Research Outline

Digital Paid/Free Offerings Comparison

Goals

Drive understanding of the overall landscape of paid vs. free offerings globally by analyzing what users are willing to pay for, what digital offerings are successful in those markets, and what is expected to be free (vs. paid). This report should be global in focus and support understanding in countries including but not limited to Brazil, China, India, and Russia.

In order to do this, the report should provide top companies in various markets and a comparison of their paid and free digital offerings. Ideally the report should also include what offerings are common in those markets based on the summary (i.e., in China, it's common to pay for access to tv shows or X feature).

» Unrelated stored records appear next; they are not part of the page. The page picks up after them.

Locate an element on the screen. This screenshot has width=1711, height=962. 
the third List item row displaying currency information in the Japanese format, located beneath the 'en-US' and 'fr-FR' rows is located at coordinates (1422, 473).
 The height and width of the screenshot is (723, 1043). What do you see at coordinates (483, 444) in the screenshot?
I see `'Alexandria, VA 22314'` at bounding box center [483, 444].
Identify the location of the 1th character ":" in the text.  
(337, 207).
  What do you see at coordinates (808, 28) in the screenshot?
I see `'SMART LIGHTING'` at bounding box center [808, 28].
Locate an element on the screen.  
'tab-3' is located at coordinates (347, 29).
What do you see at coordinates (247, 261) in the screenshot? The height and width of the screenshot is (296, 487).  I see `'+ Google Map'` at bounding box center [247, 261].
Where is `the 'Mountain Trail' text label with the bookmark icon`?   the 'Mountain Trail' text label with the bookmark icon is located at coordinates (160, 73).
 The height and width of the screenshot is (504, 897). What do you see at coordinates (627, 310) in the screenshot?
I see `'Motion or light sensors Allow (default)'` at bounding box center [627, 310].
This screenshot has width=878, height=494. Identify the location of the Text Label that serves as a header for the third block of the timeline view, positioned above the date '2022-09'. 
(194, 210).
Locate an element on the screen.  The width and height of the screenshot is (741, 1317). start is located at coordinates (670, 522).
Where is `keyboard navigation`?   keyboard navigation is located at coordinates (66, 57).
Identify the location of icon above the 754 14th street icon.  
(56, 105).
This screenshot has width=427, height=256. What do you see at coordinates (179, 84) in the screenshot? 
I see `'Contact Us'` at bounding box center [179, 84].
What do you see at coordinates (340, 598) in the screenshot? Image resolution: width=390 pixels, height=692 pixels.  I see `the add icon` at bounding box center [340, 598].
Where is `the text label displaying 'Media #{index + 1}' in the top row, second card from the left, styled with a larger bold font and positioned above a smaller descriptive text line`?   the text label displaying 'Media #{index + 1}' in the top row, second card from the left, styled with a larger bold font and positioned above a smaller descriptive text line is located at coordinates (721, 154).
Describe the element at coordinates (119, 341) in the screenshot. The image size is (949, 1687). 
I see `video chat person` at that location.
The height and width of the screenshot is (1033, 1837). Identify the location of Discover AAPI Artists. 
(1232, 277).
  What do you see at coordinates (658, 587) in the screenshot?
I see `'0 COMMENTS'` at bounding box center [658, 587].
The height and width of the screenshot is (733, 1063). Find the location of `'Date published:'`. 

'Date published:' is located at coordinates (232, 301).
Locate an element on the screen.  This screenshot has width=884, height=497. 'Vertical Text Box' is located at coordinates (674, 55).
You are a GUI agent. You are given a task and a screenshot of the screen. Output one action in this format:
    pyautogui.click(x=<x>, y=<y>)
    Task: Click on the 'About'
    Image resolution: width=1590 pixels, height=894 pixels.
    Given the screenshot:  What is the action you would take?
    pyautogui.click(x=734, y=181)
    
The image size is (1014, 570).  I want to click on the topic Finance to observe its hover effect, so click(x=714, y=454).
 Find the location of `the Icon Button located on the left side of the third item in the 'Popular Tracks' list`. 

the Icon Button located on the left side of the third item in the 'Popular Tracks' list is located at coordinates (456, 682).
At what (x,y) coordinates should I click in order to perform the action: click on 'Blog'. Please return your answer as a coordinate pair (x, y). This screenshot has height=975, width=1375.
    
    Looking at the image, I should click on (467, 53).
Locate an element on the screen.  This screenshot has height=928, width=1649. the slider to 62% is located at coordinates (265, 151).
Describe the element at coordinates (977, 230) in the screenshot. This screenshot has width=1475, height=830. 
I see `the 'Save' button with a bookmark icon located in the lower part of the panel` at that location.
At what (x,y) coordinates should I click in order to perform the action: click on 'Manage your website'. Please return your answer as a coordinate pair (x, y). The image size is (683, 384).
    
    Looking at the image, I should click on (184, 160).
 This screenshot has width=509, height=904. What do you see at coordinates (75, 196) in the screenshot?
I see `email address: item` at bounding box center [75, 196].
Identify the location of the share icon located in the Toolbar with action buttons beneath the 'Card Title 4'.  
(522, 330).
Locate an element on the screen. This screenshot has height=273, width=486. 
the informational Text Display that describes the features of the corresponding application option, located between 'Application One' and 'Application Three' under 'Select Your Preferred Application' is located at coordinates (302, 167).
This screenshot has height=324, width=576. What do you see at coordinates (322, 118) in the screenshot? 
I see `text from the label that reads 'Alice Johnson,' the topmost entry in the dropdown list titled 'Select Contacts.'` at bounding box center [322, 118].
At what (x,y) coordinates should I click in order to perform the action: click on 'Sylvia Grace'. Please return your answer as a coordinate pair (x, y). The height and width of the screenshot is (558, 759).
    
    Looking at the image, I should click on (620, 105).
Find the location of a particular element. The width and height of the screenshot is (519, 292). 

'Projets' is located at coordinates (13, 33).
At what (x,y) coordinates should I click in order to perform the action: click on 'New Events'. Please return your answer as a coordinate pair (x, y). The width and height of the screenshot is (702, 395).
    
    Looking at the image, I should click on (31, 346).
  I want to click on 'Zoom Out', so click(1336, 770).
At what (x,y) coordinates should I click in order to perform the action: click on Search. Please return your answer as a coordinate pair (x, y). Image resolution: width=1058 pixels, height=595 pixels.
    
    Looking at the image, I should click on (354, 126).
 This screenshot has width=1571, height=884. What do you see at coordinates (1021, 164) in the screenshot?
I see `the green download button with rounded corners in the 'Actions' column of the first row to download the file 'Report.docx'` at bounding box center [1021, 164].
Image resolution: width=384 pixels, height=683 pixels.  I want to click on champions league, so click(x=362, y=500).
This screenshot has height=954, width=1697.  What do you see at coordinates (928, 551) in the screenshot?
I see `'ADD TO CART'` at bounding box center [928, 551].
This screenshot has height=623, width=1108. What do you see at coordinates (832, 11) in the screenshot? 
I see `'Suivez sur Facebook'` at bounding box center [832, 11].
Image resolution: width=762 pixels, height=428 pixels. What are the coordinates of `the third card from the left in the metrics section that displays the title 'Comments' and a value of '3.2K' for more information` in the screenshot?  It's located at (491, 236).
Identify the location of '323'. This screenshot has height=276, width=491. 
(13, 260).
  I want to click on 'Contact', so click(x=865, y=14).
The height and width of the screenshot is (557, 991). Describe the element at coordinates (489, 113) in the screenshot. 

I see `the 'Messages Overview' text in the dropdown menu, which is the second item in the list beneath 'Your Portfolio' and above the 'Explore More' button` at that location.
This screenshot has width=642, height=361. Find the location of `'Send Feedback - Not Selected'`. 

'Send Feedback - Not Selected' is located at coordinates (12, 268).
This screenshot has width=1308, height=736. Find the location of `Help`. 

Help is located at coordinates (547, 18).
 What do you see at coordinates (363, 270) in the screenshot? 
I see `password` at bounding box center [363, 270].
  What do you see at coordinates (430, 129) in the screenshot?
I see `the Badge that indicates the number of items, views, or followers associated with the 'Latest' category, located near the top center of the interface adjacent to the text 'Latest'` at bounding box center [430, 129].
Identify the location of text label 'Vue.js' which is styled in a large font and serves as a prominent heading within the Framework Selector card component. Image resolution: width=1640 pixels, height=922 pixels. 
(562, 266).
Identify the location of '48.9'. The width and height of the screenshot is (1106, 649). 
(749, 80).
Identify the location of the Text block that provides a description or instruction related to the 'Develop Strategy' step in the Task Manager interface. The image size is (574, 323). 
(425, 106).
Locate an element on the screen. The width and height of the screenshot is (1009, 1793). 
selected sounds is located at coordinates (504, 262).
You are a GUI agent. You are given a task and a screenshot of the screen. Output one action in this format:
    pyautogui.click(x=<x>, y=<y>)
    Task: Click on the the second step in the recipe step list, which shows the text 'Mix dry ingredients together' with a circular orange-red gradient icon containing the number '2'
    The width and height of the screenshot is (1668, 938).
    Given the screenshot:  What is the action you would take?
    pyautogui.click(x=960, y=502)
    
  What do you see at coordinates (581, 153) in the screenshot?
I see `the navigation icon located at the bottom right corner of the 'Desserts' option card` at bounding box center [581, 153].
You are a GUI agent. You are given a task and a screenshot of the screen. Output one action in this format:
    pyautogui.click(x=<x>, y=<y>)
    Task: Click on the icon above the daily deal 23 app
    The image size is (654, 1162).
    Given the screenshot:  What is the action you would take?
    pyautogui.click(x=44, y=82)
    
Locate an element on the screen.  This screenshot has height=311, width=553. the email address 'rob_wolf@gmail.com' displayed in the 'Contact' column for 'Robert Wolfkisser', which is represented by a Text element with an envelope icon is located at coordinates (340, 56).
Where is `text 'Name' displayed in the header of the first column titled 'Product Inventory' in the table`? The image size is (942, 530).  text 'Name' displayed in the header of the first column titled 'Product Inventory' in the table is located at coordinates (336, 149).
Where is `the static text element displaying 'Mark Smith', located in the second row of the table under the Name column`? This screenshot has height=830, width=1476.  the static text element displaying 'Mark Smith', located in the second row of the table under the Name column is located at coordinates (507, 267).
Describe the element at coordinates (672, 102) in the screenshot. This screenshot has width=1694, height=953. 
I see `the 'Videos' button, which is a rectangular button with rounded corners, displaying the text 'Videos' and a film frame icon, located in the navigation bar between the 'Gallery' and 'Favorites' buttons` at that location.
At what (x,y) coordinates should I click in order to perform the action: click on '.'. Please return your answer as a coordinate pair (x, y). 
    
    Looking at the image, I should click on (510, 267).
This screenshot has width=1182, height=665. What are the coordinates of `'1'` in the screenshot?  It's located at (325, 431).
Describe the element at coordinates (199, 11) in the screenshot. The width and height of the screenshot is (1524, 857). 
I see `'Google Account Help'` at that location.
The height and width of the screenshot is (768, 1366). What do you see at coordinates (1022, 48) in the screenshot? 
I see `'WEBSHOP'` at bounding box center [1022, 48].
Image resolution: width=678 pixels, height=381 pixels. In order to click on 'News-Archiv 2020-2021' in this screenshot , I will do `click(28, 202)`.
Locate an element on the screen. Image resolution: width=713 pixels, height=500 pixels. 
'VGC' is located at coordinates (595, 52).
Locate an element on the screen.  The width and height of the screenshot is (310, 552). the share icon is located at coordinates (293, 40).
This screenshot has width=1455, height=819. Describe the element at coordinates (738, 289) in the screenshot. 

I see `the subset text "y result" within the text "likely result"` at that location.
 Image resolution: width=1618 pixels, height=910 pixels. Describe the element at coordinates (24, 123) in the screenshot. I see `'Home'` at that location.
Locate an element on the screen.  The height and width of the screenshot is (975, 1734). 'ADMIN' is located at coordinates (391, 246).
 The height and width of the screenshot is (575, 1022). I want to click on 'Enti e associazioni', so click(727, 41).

The report should be constrained to only the last ~2 years of offerings and the largest companies (likely tech or digital companies). Most information should be public on their websites, although prior press releases of offers that a company had but has since stopped offering should also be considered.


Early Findings

  • Revenue models include paid and free, but also "freemium". The paid revenue model dominates Southeast Asia, since a lot of young and upwardly mobile professionals are willing to pay for convenience and quality of life. The startups in Southeast Asia also have access to less VC funding and therefore need more support. However, this is risky since it takes a lot of money at the onset in order to expand, although lifetime customer value is high.
  • Freemium is usually used for B2B, or else for B2C companies that are seeking to monetize quickly. Consumers get basic functionality for free then can upgrade using a subscription fee for better features. It is usually more successful than limited-time trials. Tokopedia (Indonesia), HOOQ (Singapore) and Swingvy (Singapore) all use this.
  • Free generates revenue through advertising, and has been used by huge companies like WeChat (China) and Jio (India).
  • The top e-commerce markets (in terms of value) in the world, in descending order, are China, the United States, the United Kingdom, Japan, Germany, France, South Korea, Canada, Russia and Brazil.
  • The top apps by revenue globally are Netflix, Tinder, Tencent Video, Iqiyi, Pandora Music, Kwai, YouTube, Youku, Line, and HBO Now.
  • In China, the biggest ecommerce companies are owned by Alibaba (ie Taobao, Alibaba.com, Tmall, etc.) In the US, it is dominated by Amazon and eBay. In the UK, their biggest ecommerce sites are Amazon U.K., Argos and Play.com. Japan's biggest ecommerce platform is Rakuten. Germany has Amazon, eBay and Otto, France has Odigeo and Cdiscount (Amazon is also present but is not as big as those local players), South Korea has Gmarket and Coupang, Canada has Amazon and Costco, Russa's biggest online retailers are Ulmart, Citilink and Ozon, and finally, Brazil's local players MercadoLibre and B2W are the biggest in that market.


More on Brazil

  • According to The Global State of Digital in 2019 by Hootsuite, the top apps in Brazil (based on number of active users) are Whatsapp Messenger, Facebook Messenger, Instagram, Uber, Netflix, Spotify, Waze, Mercadolibre, and Banco Do Brasil .
  • The top apps in Brazil (based on revenue) are Netflix, Tinder, Playkids, Globo Play, Deezer, Google Drive, Happn, Whitebook, Linkedin, and Sing! By Smule .

More on China

  • According to The Global State of Digital in 2019 by Hootsuite, the top apps in China (based on number of active users) are WeChat, QQ, Alipay, Taobao, WiFi Master Key, Baidu, Tencent Video, Iqiyi, Amap, QQ Browser.
  • The top apps in Brazil (based on revenue) are Tencent Video, Iqiyi, Kwai, Youku, QQ, QQ Music, Momo, Xi Malaya FM, Wesing, and Tantan.